Mahathir Is Ramping Up Pressure on Malaysian Bonds
(Bloomberg) -- Mahathir Mohamad’s return may spell more pressure on Malaysia’s beleaguered bond market - almost a decade of efforts spent narrowing a fiscal deficit is at risk just when capital is flowing out of emerging markets.
Already reeling from the impact of a stronger dollar and higher U.S. Treasury yields, ringgit sovereign securities may face a further blow as newly-elected Prime Minister Mahathir presses ahead with a plan to scrap a consumption tax and reinstate fuel subsidies. Bond investors and rating companies are worried that may hurt efforts to narrow a persistent budget shortfall.
“Deterioration in fiscal conditions can be offset by removing or reducing infrastructure projects, but this eats into growth prospects, so the new administration will need to outline early how it intends to balance these competing outcomes,” said Dwyfor Evans, the Hong Kong-based head of Asia-Pacific macro strategy at State Street Global Markets. “We would expect some nervousness in the government bond market pending clarity on this.”

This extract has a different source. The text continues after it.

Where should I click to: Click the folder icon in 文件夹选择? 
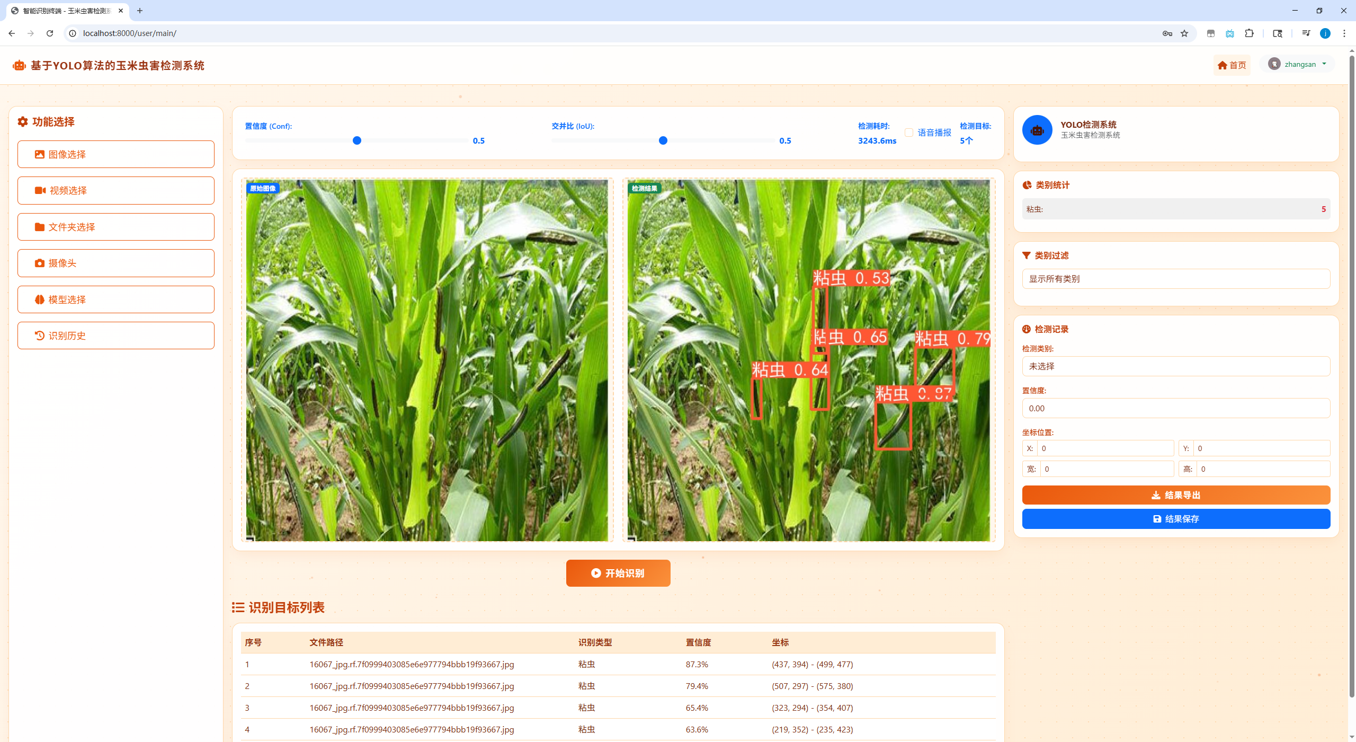pyautogui.click(x=40, y=227)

Even before the surprising outcome of last week’s election, foreign holdings of government securities fell to a five-month low in April. The benchmark 10-year yield has risen more than 20 basis points this year as demand for risk assets took a hit after Treasury yields crossed the key 3 percent mark. In contrast, stocks have risen since the historic win by an opposition coalition, bolstered by gains in consumer shares.
The Finance Ministry said Wednesday the consumption tax rate will be revised to 0 percent from 6 percent effective June 1, according to an e-mailed statement.
Malaysia has run a fiscal deficit since 1998 but managed to narrow the shortfall in each of the last eight years. The gap shrunk to 3 percent of gross domestic product in 2017, helped by the goods and services tax and higher oil prices for the crude exporter.
“We were positioned broadly neutral heading into the election, and intend to maintain this stance until we hear more clarity on the new government policy,” said Edward Ng, a fixed-income portfolio manager in Singapore at Nikko Asset Management Ltd., which oversaw about $212 billion at the end of December. “We will be looking closely at details on how the government intends to bring in the extra revenue to fund the proposed GST abolition.”
Fitch Ratings and Moody’s Investors Service have warned the proposed reforms will be viewed as credit negative if implemented without offsetting measures, with the finance ministry previously estimating that the GST contributed to about one-fifth of income.
Others such as Bank of America believe the risks are overstated as higher oil revenues and the reintroduction of a sales tax will cushion the impact.
The Pakatan Harapan coalition has sought to allay investor fears. Daim Zainuddin, a former finance minister and member of a government economic council, said the debt level won’t rise without the GST. In its election manifesto, the coalition had proposed setting up a sovereign wealth fund using profits from state-owned oil company Petroliam Nasional Bhd., a move that may help mitigate any shortfall in revenue.
Malaysia can meet its revenue requirements by increasing the public sector’s efficiency and seeking new sources of income, Zeti Akhtar Aziz, a former central bank governor and a member of the advisory team, told state news agency Bernama. She held briefings with the three main rating companies on Monday to provide clarity on policy direction.
The selldown in global emerging market assets has extended as the 10-year Treasury yield rose to its highest since 2011 on Tuesday, with investors including Goldman Sachs Asset Management expecting it to climb further.
There is the potential for more uncertainty. Mahathir, who imposed capital controls during the Asian financial crisis, said Tuesday he will not allow “fiddling” in the currency market, and his finance minister will need to be cleared of corruption charges before taking office.
For Western Asset Management Co., the uncertainty is just the latest in a list of reasons why it’s wary of Malaysian securities. Concern about the adequacy of the nation’s foreign-exchange reserves and a scandal centered on state fund 1MDB have curbed the appeal.
“For some time, Malaysia’s fundamentals have been in a slow and steady decline,” said Desmond Soon, Singapore-based head of investment management for Asia ex-Japan at Western Asset. “There are other opportunities in the region which are backed by better fiscal and governance conditions.”
Markets have been volatile after the election, with the ringgit, bonds and stocks rebounding from early losses Monday. Local pension funds have been supportive of the assets, according to Oanda Corp. Other than saying that bond markets saw a “strong recovery,” the central bank didn’t elaborate.
The Financial Markets Committee, which is tasked with developing strategies for Malaysia’s bond and currency markets, said Tuesday the authorities will take measures to address any volatility and onshore markets are expected to remain stable and orderly.
Other investors are more sanguine. For BNP Paribas Asset Management, concerns about the election result may be tempered by the nation’s established economic policies.
“The main thing to watch ahead is how the new government articulates its fiscal policy plans,” said Jean-Charles Sambor, the firm’s London-based deputy head of emerging-market fixed-income. “What remains is will Mahathir alter spending and taxes, what will he propose on infrastructure projects, and how that shapes the country’s growth and debt trajectory.”